A ECONOMIA MUNDIAL E O PESSIMISMO DO G7
Escrito por leonunes, postado em 11 dEurope/London fevereiro dEurope/London 2008
A ECONOMIA MUNDIAL E O PESSIMISMO DO G7
Léo Nunes – Ao Sul do Equador
São Paulo – O encontro dos ministros da Economia do G7 em Tóquio foi o suficiente para que o mundo se dê conta de que mesmo as grandes potências não têm tanta convicção do caráter passageiro das conseqüências da crise imobiliária nos EUA.
Segundo analistas, apenas uma ação econômica coordenada pode ajudar a reverter a profundidade da crise. De fato, a extensão da crise só será conhecida na medida em que as instituições financeiras apresentarem as perdas nos seus balanços decorrentes de operações de crédito no mercado subprime.

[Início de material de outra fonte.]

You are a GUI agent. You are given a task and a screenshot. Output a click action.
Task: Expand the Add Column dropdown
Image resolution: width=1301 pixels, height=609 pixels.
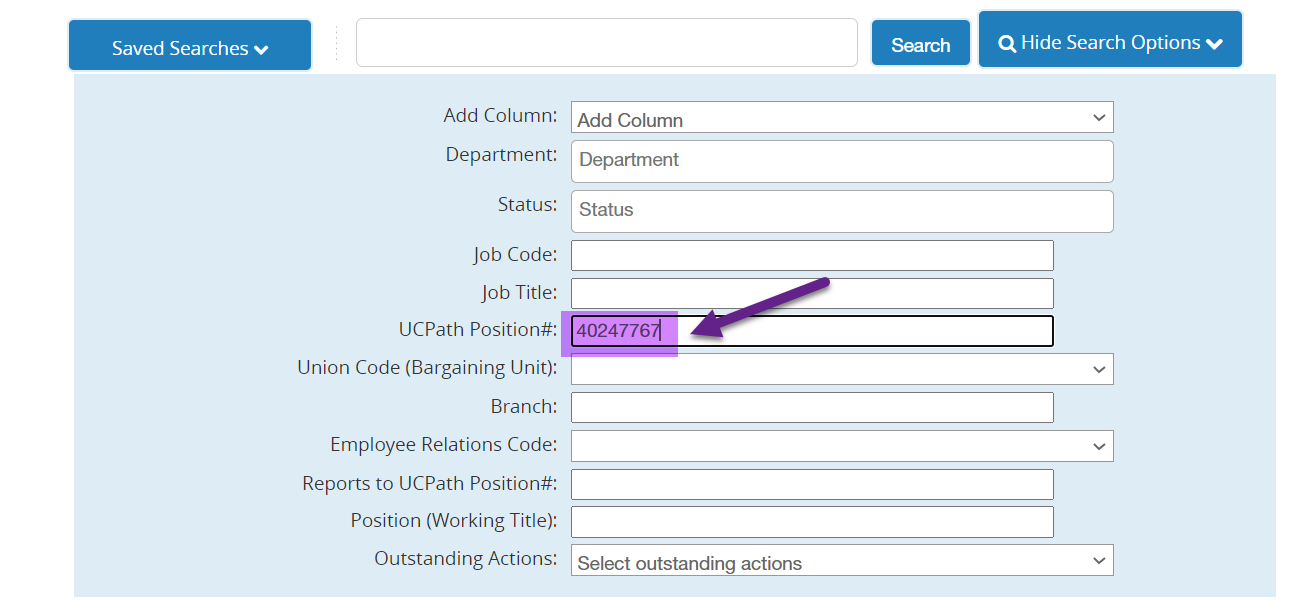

Além disso, a própria atuação do FED (Federal Reserve Bank) tem limites, especialmente num ambiente de liberalização da conta financeira. Neste contexto, a correlação de forças entre a autoridade monetária e o mercado pende para o segundo pólo. Portanto, mesmo o esforço dos Bancos Centrais pode ser inócuo, caso a percepção das grandes instituições financeiras as levem a enxugar a liquidez para os investimentos. Neste caso, o desastre pode ser inevitável.